(Stored items from a collection)
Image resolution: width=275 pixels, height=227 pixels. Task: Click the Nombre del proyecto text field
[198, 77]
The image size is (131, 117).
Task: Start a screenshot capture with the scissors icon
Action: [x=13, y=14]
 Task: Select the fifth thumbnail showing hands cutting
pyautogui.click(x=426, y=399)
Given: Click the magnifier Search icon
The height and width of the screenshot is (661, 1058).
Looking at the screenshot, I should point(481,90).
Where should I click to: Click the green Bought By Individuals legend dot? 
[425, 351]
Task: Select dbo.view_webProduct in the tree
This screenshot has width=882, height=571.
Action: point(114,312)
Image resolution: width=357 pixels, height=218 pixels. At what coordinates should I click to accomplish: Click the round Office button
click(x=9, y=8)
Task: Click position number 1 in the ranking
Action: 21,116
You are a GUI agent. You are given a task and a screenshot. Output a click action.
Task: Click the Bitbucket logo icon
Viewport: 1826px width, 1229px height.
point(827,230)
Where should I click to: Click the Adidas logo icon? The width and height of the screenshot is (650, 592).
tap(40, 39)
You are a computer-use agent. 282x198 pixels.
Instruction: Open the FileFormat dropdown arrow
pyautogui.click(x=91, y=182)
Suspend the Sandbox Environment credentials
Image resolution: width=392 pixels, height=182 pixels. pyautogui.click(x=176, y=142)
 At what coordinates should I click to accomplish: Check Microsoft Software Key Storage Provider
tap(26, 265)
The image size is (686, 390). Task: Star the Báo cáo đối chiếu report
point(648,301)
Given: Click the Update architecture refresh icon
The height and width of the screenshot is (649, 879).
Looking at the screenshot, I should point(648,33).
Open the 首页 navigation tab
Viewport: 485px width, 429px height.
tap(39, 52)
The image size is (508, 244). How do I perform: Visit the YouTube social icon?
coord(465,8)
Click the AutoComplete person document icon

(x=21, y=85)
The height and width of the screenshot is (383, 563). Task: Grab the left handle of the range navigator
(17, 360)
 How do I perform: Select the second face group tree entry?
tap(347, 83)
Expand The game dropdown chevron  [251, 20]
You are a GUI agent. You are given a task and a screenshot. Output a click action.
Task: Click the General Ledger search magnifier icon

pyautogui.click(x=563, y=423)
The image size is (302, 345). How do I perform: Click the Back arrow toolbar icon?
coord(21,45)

Your objective => Repeat every entry exactly as written above.

Response to the task =>
Image resolution: width=275 pixels, height=227 pixels. Task: Click the Nombre del proyecto text field
[198, 77]
The image size is (131, 117).
Task: Start a screenshot capture with the scissors icon
Action: [x=13, y=14]
 Task: Select the fifth thumbnail showing hands cutting
pyautogui.click(x=426, y=399)
Given: Click the magnifier Search icon
The height and width of the screenshot is (661, 1058).
Looking at the screenshot, I should point(481,90).
Where should I click to: Click the green Bought By Individuals legend dot? 
[425, 351]
Task: Select dbo.view_webProduct in the tree
This screenshot has width=882, height=571.
Action: point(114,312)
Image resolution: width=357 pixels, height=218 pixels. At what coordinates should I click to accomplish: Click the round Office button
click(x=9, y=8)
Task: Click position number 1 in the ranking
Action: 21,116
You are a GUI agent. You are given a task and a screenshot. Output a click action.
Task: Click the Bitbucket logo icon
Viewport: 1826px width, 1229px height.
point(827,230)
Where should I click to: Click the Adidas logo icon? The width and height of the screenshot is (650, 592).
tap(40, 39)
You are a computer-use agent. 282x198 pixels.
Instruction: Open the FileFormat dropdown arrow
pyautogui.click(x=91, y=182)
Suspend the Sandbox Environment credentials
Image resolution: width=392 pixels, height=182 pixels. pyautogui.click(x=176, y=142)
 At what coordinates should I click to accomplish: Check Microsoft Software Key Storage Provider
tap(26, 265)
The image size is (686, 390). Task: Star the Báo cáo đối chiếu report
point(648,301)
Given: Click the Update architecture refresh icon
The height and width of the screenshot is (649, 879).
Looking at the screenshot, I should point(648,33).
Open the 首页 navigation tab
Viewport: 485px width, 429px height.
tap(39, 52)
The image size is (508, 244). How do I perform: Visit the YouTube social icon?
coord(465,8)
Click the AutoComplete person document icon

(x=21, y=85)
The height and width of the screenshot is (383, 563). Task: Grab the left handle of the range navigator
(17, 360)
 How do I perform: Select the second face group tree entry?
tap(347, 83)
Expand The game dropdown chevron  [251, 20]
You are a GUI agent. You are given a task and a screenshot. Output a click action.
Task: Click the General Ledger search magnifier icon

pyautogui.click(x=563, y=423)
The image size is (302, 345). How do I perform: Click the Back arrow toolbar icon?
coord(21,45)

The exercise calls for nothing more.